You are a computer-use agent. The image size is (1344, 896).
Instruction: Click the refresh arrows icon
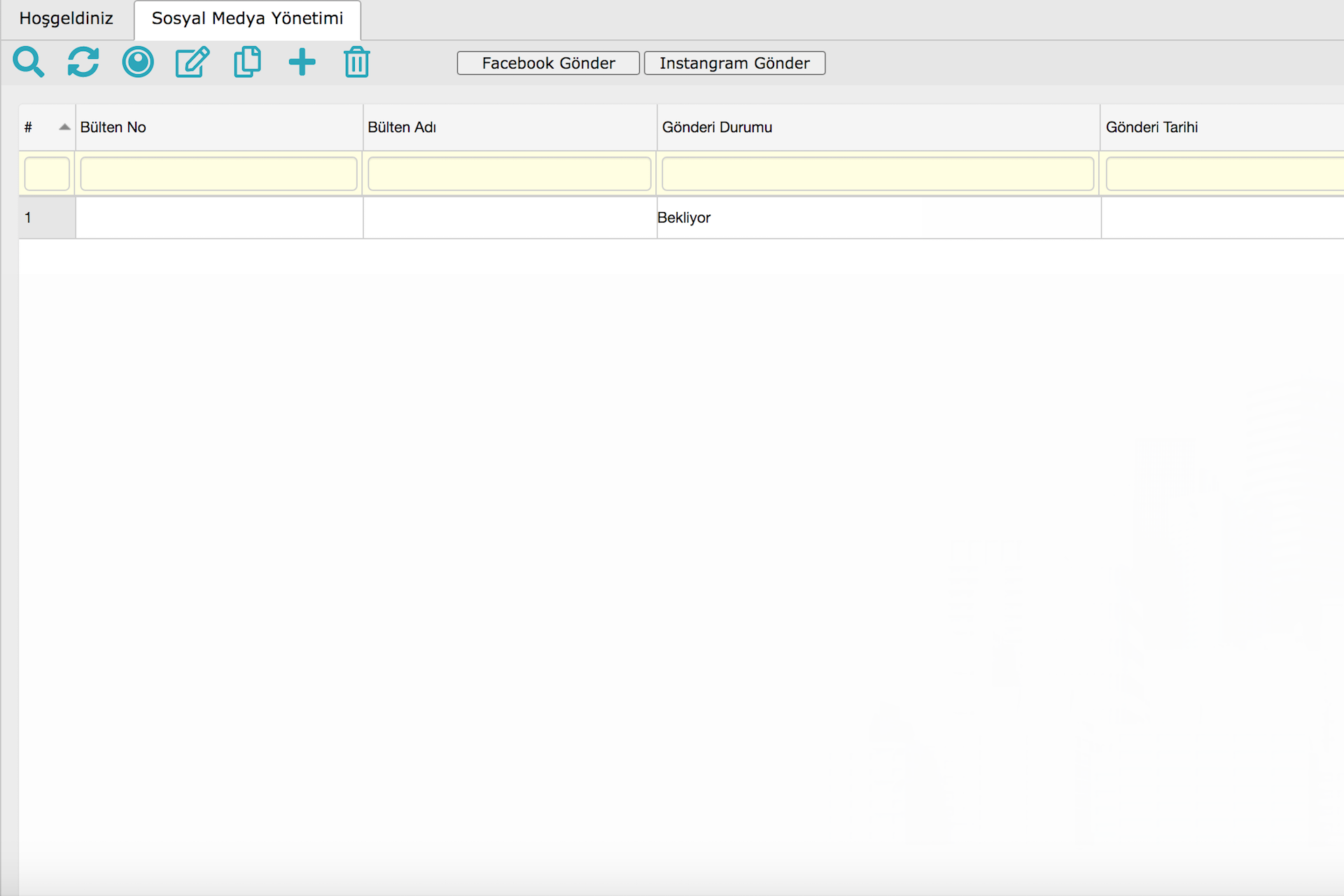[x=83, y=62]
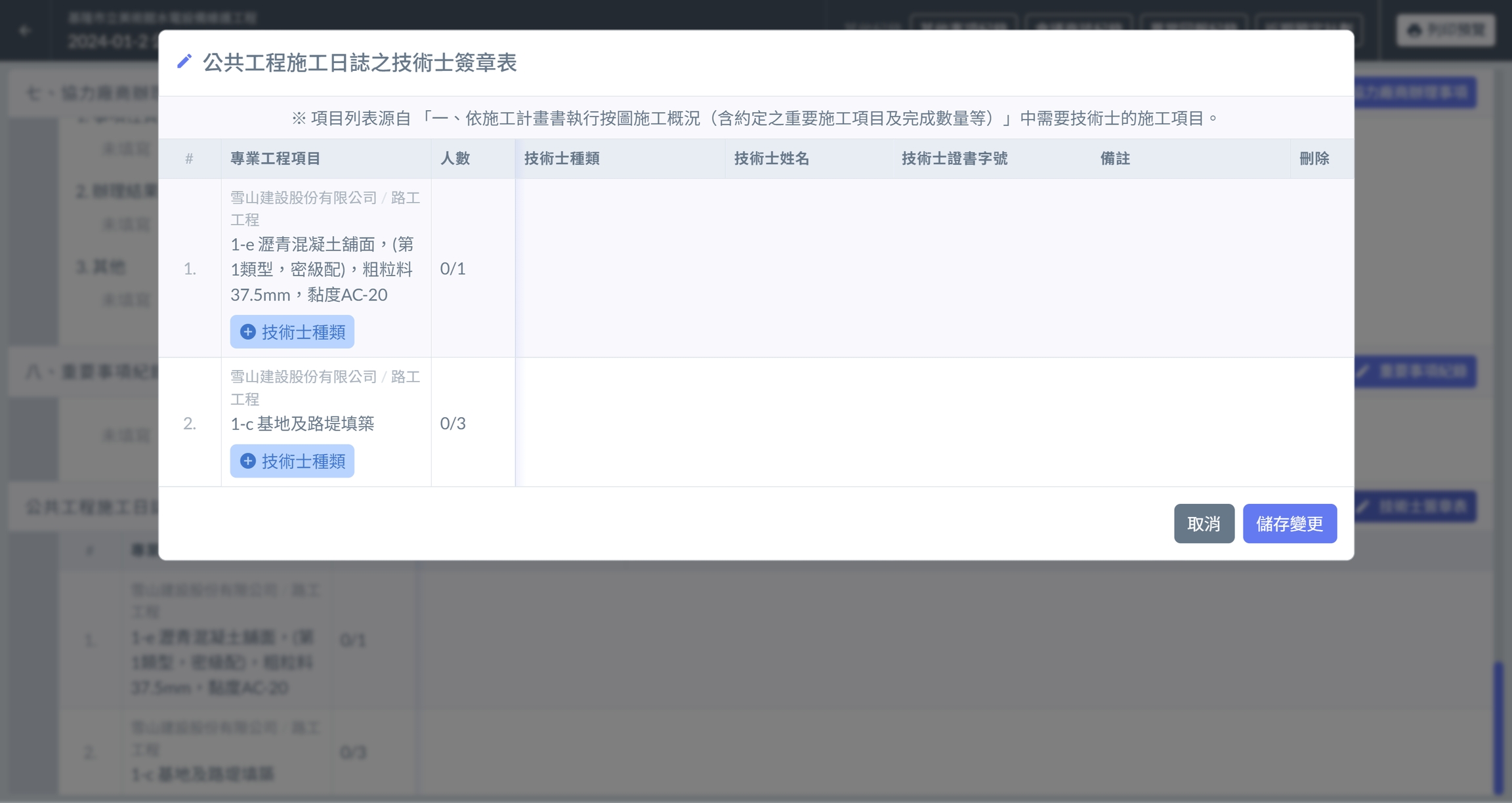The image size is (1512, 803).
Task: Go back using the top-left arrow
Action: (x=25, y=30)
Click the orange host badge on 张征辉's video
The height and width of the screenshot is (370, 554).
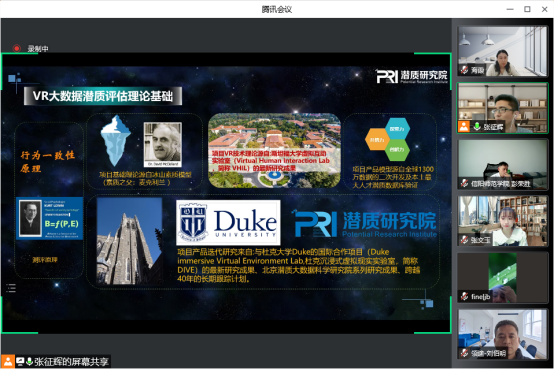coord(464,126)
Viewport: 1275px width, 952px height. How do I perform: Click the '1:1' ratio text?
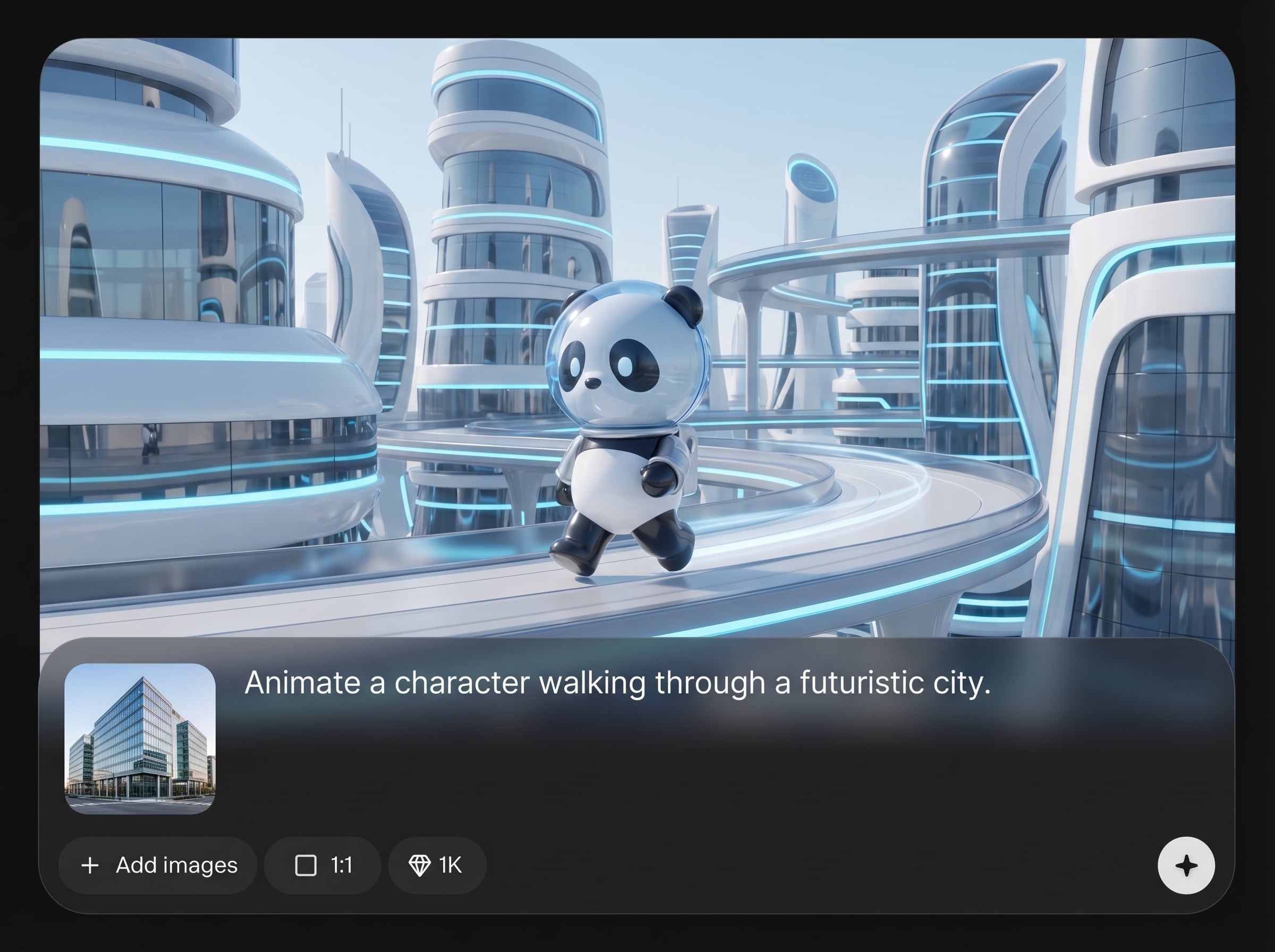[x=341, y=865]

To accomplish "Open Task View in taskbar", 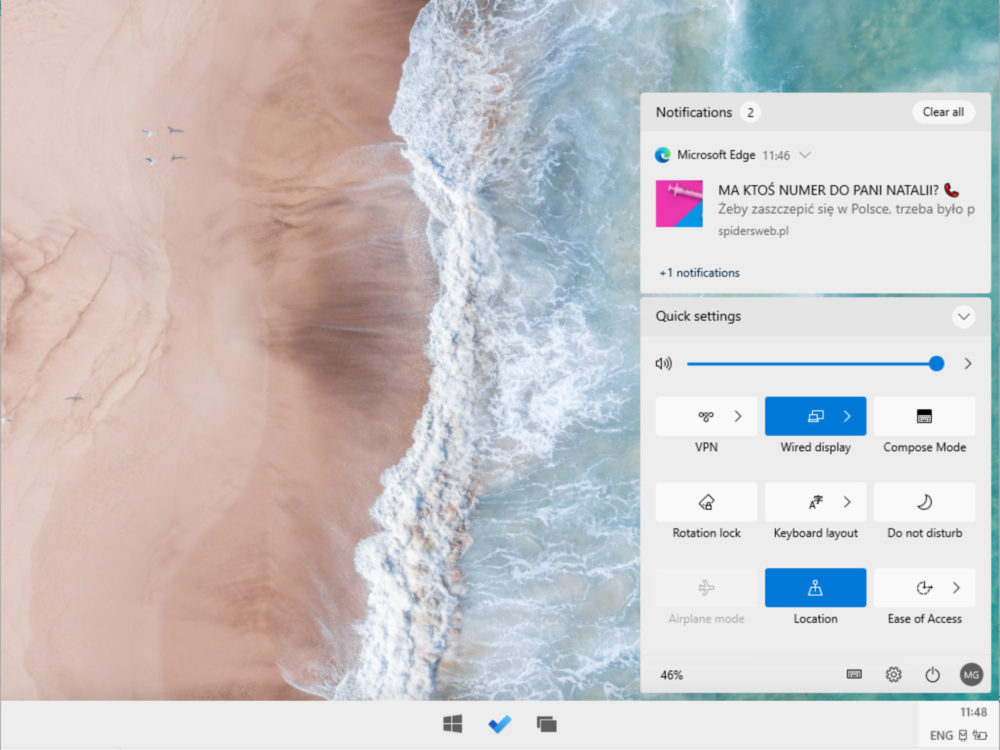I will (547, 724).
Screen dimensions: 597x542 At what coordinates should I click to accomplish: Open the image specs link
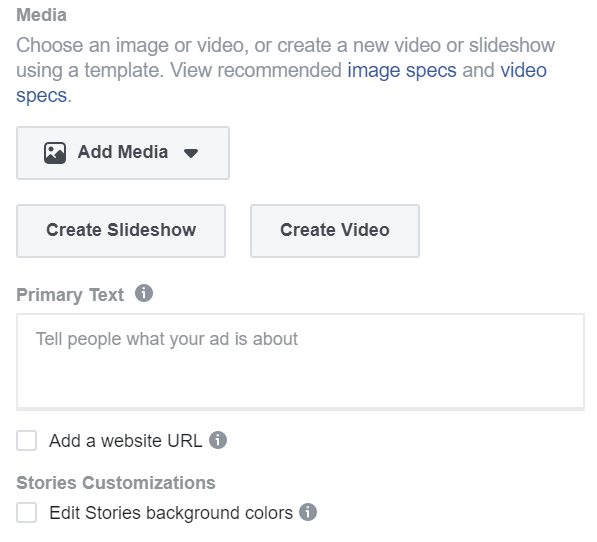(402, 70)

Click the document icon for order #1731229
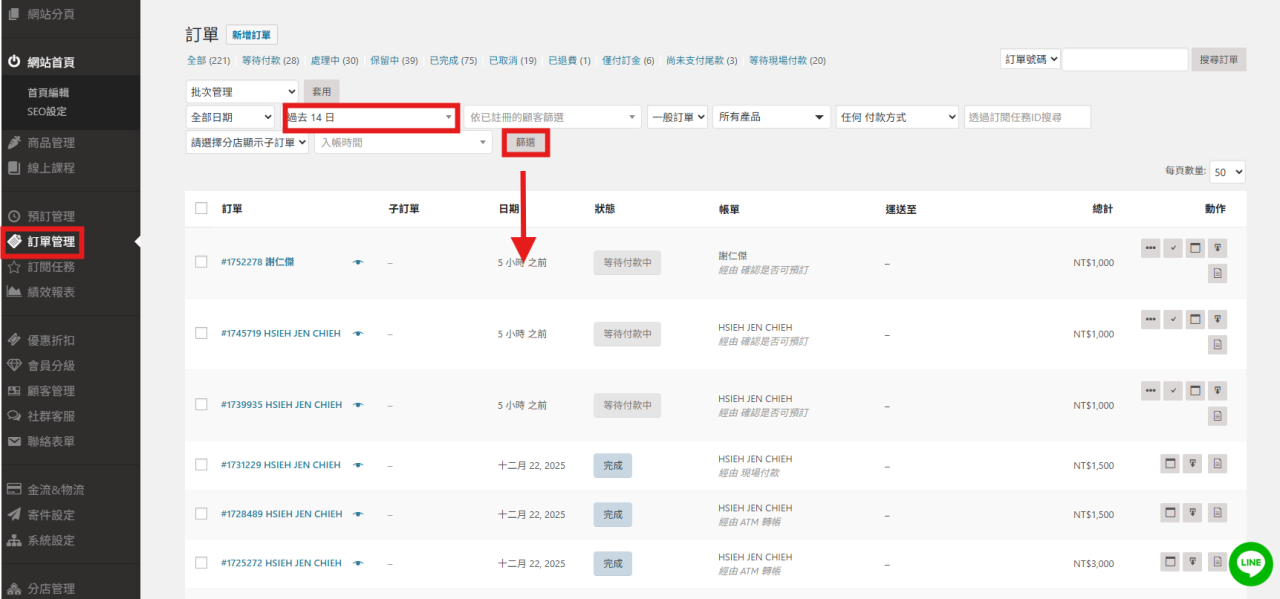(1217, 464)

====

Locate each line in the records that contains the string "height" and copy it out. Case counts.

The height and width of the screenshot is (370, 554).
Viewport: 1275px width, 952px height. How do I perform: Click the '1:1' ratio text?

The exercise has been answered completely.